Wednesday, June 27, 2018

Thursday Post 286


Good afternoon! Firstly, today I’ve been hard @ work plodding 1520 steps (ha, I’m just over 1.5 grand XD) and secondly, TWFT topic’s “What’s Your Ox-Goad?” but thirdly and way most importantly, I’m still owed ONE HOUR and TWO MINUTES online after I let PIG mum back inside!! Anyways, events for today?

Yay, 3rd consecutive awesome sleep last night! Nature didn’t call until 6:40am, and after one pot :P trip I spent the ten minutes till 6:50am beginning a mostly silent chat to Percy the saint/angel, asking him please to help me with the patience, perseverance, strength and endurance I need to get through today with, giving PIG mum all the pleasure, all the satisfaction and just suffering for her whenever she decided that only she can be happy and/or satisfied. It doesn't sound very fair, but she's taught me through her actions, if not through her words, that it's enough she's happy and/or satisfied, and I guess whenever that happens, I've just got to grit my teeth and endure. >< *sigh*

  • Ending @ 3:04pm I’ve finished one game of Bejeweled lasting 5:37. Now, lemme finish one more game lasting in between six and seven minutes, and I’ll willingly hit the sack tonight. XD
  • The teddies and I cuddle and snore for about another hour; PIG mum beginning her a-THUMPING around upstairs my wakeup call to use the pot :P again. Soon, she’s let herself into my room to hit me with the eye goo and help me exceedingly slightly with not only the bra strap but the tee (because dearest dad hasn’t left for work yet) before leaving me to get myself mostly independently kitted, which I comply with after giving myself fifteen more minutes first.
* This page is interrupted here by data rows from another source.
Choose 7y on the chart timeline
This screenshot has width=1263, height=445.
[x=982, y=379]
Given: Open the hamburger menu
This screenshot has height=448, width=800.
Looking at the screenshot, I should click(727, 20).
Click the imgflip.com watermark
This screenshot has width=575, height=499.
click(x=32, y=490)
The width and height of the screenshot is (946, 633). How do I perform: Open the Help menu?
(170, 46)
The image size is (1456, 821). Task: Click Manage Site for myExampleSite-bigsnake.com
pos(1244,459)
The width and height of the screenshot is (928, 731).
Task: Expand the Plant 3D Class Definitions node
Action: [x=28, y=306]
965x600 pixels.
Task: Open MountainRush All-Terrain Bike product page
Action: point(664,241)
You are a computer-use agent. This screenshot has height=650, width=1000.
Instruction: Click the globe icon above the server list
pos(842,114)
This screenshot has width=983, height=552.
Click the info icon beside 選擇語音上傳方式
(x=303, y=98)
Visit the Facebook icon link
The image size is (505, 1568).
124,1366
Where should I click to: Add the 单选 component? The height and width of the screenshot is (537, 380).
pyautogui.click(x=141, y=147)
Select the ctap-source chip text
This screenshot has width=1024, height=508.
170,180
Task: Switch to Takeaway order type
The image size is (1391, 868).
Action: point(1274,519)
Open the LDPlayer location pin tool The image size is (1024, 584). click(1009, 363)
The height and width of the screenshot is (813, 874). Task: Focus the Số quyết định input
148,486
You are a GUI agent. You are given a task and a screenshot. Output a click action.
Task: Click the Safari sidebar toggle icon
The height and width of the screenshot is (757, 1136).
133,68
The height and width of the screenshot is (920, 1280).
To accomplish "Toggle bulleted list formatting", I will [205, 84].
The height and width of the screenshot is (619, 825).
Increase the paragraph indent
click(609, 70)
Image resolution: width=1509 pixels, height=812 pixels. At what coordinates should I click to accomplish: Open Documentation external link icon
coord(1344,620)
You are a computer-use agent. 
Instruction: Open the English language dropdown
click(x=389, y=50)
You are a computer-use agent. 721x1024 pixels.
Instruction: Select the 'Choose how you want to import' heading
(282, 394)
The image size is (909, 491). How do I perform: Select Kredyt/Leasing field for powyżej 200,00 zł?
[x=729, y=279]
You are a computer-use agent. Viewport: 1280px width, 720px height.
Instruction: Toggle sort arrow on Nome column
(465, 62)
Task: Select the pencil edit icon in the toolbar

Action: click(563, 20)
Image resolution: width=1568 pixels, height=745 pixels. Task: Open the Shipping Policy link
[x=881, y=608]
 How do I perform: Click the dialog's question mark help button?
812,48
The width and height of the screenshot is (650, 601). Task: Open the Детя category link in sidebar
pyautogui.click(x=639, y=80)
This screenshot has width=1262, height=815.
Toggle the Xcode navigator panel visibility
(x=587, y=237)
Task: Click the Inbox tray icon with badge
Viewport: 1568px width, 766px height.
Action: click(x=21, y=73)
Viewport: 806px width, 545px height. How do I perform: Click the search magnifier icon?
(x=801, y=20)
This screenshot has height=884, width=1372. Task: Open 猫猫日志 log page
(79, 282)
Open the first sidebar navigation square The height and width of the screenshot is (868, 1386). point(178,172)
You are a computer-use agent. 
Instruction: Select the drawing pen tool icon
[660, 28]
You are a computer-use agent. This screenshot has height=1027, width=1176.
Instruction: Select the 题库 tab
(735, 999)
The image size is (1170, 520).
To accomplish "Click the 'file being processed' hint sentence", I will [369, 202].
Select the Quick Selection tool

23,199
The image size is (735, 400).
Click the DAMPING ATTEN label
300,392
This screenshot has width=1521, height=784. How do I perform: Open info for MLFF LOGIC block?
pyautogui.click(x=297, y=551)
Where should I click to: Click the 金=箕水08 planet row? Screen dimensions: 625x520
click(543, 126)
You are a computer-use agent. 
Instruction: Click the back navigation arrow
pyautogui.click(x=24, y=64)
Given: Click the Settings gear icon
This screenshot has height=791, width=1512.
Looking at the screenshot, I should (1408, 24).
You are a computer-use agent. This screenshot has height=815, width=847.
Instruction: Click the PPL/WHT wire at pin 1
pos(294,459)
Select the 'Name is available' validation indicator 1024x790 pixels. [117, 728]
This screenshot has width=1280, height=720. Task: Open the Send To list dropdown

PIG mum comes back to help with Elf’s AFO and both laces, before I let her gleefully FORCE L me to walk over to the bathroom to brush teeth (poor Ela). Teeth brushed, I sit over the loo for two tinkles, also leaning fully against the side rail and continuing my mostly silent chat to Percy the saint/angel, asking him please to help me get through today okay. I find it's exceedingly important to constantly remind the cruel and unfaithful God that He has no bearing  on  my good day whatsoever, that I am perfectly capable of having a good day without Him, despite Him and apart from Him, because my good day's dependent on my own good attitude. If only God would remember that ... *sigh* He created the phrase 'live and let live', so why the heck can't He lemme live the free, independent life that I deserve? Okay, fair enough, we all only deserve death because of Him, but why can't He just lemme live the life that nearly everyone else gets to live?? *sigh*

  • Now @ 3:27pm I’ve finished another game of Bejeweled lasting 6:37. That’s today’s quotas satisfied, and I now promise to willingly hit the sack tonight. XD
  • After washing and drying Era, I walk myself slowly and safely out to the gobbling :P rising above the cruel and unfaithful God’s near-overwhelming hatred and not letting Him push me over. Breakfast is some plain porridge with one slice of dry (unbuttered) toast torn into it, one large full mug of water, all my usual drugs :P and one small mouthful of milk.